→ **PASSAGE TO READ**
§

Statistical Analysis
Data were analyzed in 2017. We compared baseline categorical variables using χ2 or Fisher exact tests and continuous variables using the Wilcoxon rank sum test. Efficacy analyses were performed in the intention-to-treat population, including all patients who underwent randomization and provided written informed consent. Hazard ratios (HRs) and 95% CIs of the time to the first efficacy event were generated using a Cox proportional hazards model, and P values for time-to-event analyses were calculated using log-rank tests, with P < .05 indicating significance. Safety evaluations included all the patients who underwent randomization, who received at least 1 dose of a study agent, and for whom postdose data were available. Interaction testing was performed using Cox proportional hazards models for efficacy endpoints and logistic regression for safety endpoints.
Results
Patients With a Baseline LDL-C Level of Less Than 70 mg/dL
A total of 27 564 patients (75.4% men and 24.6% women; mean [SD] age, 62.5 [9.0] years) were included in the analysis. Baseline LDL-C level was unavailable for 1 patient. A total of 2034 patients (7.4%) had a baseline LDL-C level of less than 70 mg/dL. Compared with the 25 529 patients with LDL-C levels of at least 70 mg/dL at baseline, these patients tended to be younger (mean [SD] age, 62.1 [9.2] vs 62.5 [9.0] years) and have greater weight (mean [SD] weight, 88.2 [18.2] vs 85.0 [17.2] kg) and were more likely to be male (1632 [80.2%] vs 19 162 [75.1%]) and have had a prior stroke (430 [21.1%] vs 4907 [19.2%]), hypertension (1673 [82.3%] vs 20 410 [80.0%]), diabetes (987 [48.5%] vs 9093 [35.6%]), and metabolic syndrome (1481 [72.8%] vs 14 869 [58.2%]) (Table 1). The median baseline LDL-C level was 65.5 mg/dL (interquartile range [IQR], 61.0-68.0 mg/dL). In this subgroup, 1030 patients (51%) had a baseline non-HDL-C level of at least 100 mg/dL and 1004 patients (49%) had a non-HDL-C level less than 100 mg/dL.

§

→ **PROBLEM TO WORK ON**
Please repeat the statistical analysis passage word for word, starting with "Statistical Analysis" and going on through "for safety endpoints.". The lines that follow are separate material, unconnected to the statistical analysis passage.

Stored items from the dataset
§

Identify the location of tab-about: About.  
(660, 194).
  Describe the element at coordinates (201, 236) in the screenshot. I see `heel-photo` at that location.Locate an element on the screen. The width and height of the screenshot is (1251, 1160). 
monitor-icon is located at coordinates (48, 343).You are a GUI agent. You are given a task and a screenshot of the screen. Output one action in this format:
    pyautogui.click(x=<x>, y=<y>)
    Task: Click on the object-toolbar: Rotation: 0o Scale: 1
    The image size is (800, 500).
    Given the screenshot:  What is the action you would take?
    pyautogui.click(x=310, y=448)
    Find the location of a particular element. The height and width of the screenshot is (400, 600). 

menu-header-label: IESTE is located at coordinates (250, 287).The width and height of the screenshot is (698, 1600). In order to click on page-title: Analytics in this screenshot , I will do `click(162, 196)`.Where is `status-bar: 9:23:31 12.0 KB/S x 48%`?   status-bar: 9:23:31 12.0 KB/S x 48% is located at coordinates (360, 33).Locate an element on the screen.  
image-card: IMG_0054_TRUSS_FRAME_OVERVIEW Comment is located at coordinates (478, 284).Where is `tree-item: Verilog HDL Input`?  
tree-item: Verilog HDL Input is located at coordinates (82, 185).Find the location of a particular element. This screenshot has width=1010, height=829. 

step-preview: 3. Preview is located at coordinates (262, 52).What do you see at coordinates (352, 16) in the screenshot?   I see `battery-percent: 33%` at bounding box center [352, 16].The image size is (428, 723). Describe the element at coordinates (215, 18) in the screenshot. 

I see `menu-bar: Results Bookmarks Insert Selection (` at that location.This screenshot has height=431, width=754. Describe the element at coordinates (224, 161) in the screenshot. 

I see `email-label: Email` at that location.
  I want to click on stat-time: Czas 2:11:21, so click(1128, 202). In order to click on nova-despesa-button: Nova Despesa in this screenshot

§

→ **EXERCISE OUTPUT**
Statistical Analysis
Data were analyzed in 2017. We compared baseline categorical variables using χ2 or Fisher exact tests and continuous variables using the Wilcoxon rank sum test. Efficacy analyses were performed in the intention-to-treat population, including all patients who underwent randomization and provided written informed consent. Hazard ratios (HRs) and 95% CIs of the time to the first efficacy event were generated using a Cox proportional hazards model, and P values for time-to-event analyses were calculated using log-rank tests, with P < .05 indicating significance. Safety evaluations included all the patients who underwent randomization, who received at least 1 dose of a study agent, and for whom postdose data were available. Interaction testing was performed using Cox proportional hazards models for efficacy endpoints and logistic regression for safety endpoints.